Kamis (07/07) Patta, Azmaul , Imran dan Wahdah dari Dinas Tenaga Kerja dan Transmigrasi Prov. Sul-Sel, berkunjung ke BKK SMK-SMTI Makassar di dampingi Syamsi Alang selaku koordinator Pengantar Kerja Sulsel yang di terima langsung oleh Bapak Basri Nur, Kepala Sekolah SMK-SMTI Makassar bersama Ketua BKK dan jajarannya. Kepala Sekolah menyampaikan profil sekolah yang di pimpinnya, di bawah naungan Kementerian Perindustrian. Menurut beliau SMK SMTI di pahami sebagian besar masyarakat sebagai Sekolah swasta, pada hal ini adalah sekolah negeri dan berpelat merah juga seperti sekolah lainnya. Di SMK ini terdiri dari tiga jurusan yakni Jurusan Kimia Industri, Jurusan Pengawasan Mutu, dan Jurusan Teknik Mekatronika.

Oleh ketua BKK menyampaikan bahwa sekolah kami prioritas alumni nya adalah berwirausaha, lanjut dan bekerja di perusahaan adalah pilihan. Alumni di SMTI sudah benyak terserap di dunia kerja, di perusahaan mitra kerja yang jumlah nya kurang lebih 40 perusahaan.Pada kesempatan tersebut , Dr.
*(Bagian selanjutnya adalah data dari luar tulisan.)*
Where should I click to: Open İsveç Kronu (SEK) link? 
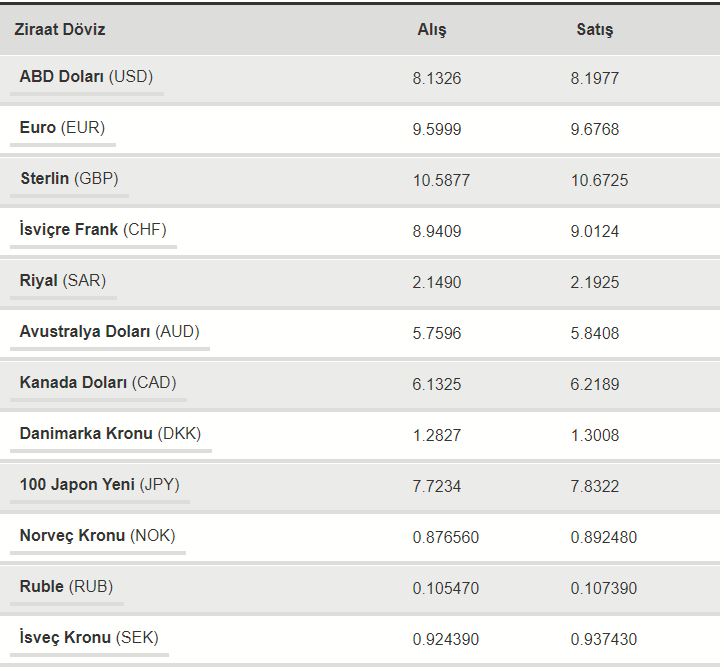(x=89, y=638)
Syamsi Alang memberikan informasi tentang banyaknya peluang kerja di luar negeri bagi lulusan SMK. Adanya peluang tersebut dinilai perlu diinformasikan kepada lembaga pendidikan tingkat sekolah SMK yang ada di Provinsi Sulawesi Selatan. “Peluangnya sangat terbuka luas termasuk di Jepang, Korea Selatan dan Arab Saudi dan cukup potensial karena apabila mereka tidak berkesempatan melanjutkan ke jenjang yang lebih tinggi, mereka dapat mendaftar ke Disnaker untuk menjadi Pekerja Migran Indonesia, dimana disesuaikan dengan Negara yang diminati dan persyaratan yang harus dipenuhi.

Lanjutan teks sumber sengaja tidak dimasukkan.